--- TEXT TO READ ---
----------
[XeTeX] hypertext index

houda araj h_araj at hotmail.com
Wed Mar 9 16:23:11 CET 2011


Thanks for your responses.

What is the syntax to make every word in the index clickable so one can navigate from index words to the text ?

Should we put instruction before each word in the index ?

 \hyperlink{\index}{Google} Recherche de \hyperlink{\index}{blogs} est l'application de la \hyperlink{\index}{technologie de recherche} Google aux blogs. Google est un fervent défenseur du mouvement d'auto-publication que représentent les blogs. Nous espérons que Google Recherche de blogs aidera nos utilisateurs.
or

There is something else to do.
----------
--- PROVIDED DATA ---
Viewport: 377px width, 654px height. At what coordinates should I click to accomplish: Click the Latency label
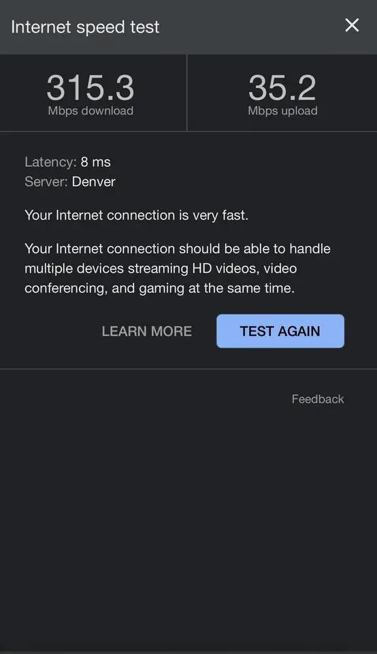click(50, 162)
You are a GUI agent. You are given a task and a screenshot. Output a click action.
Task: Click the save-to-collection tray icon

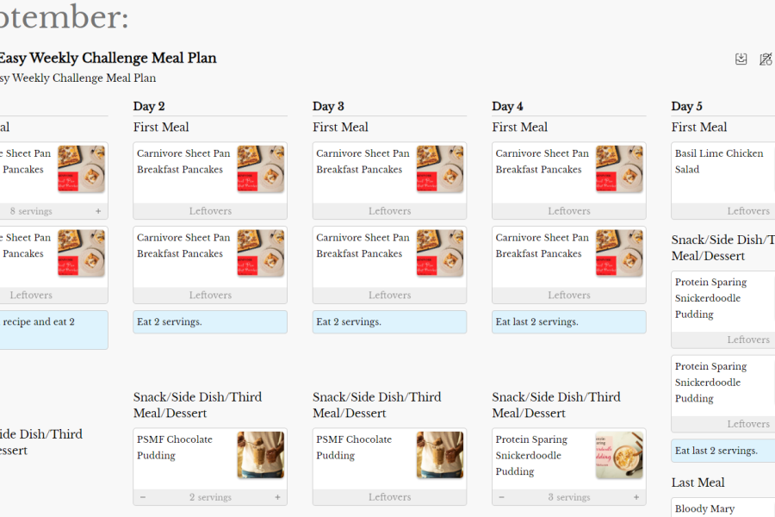coord(741,59)
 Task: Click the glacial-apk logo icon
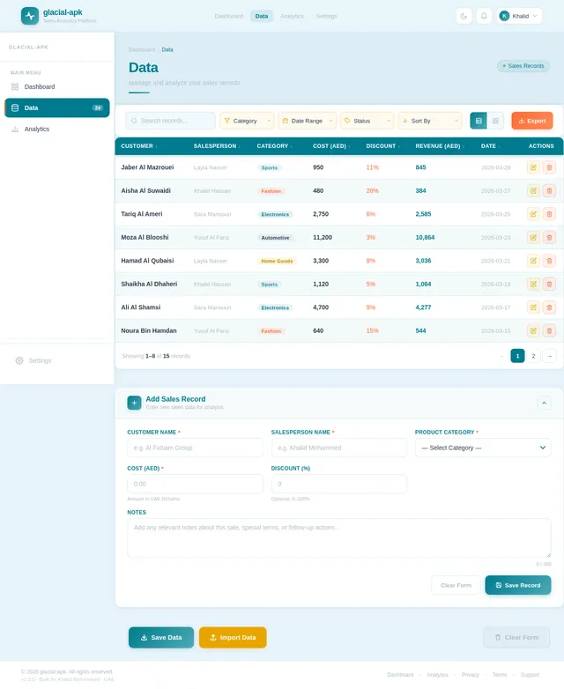[30, 16]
----------
--- WHAT TO WORK ON ---
In the mailing-list post about a XeTeX hypertext index, render the French sentence "Google est un fervent défenseur du mouvement d'auto-publication que représentent les blogs." in English. The listing plays no part in this work.

--- ANSWER TO THE TASK ---
Google is an ardent supporter of the self-publishing movement that blogs represent.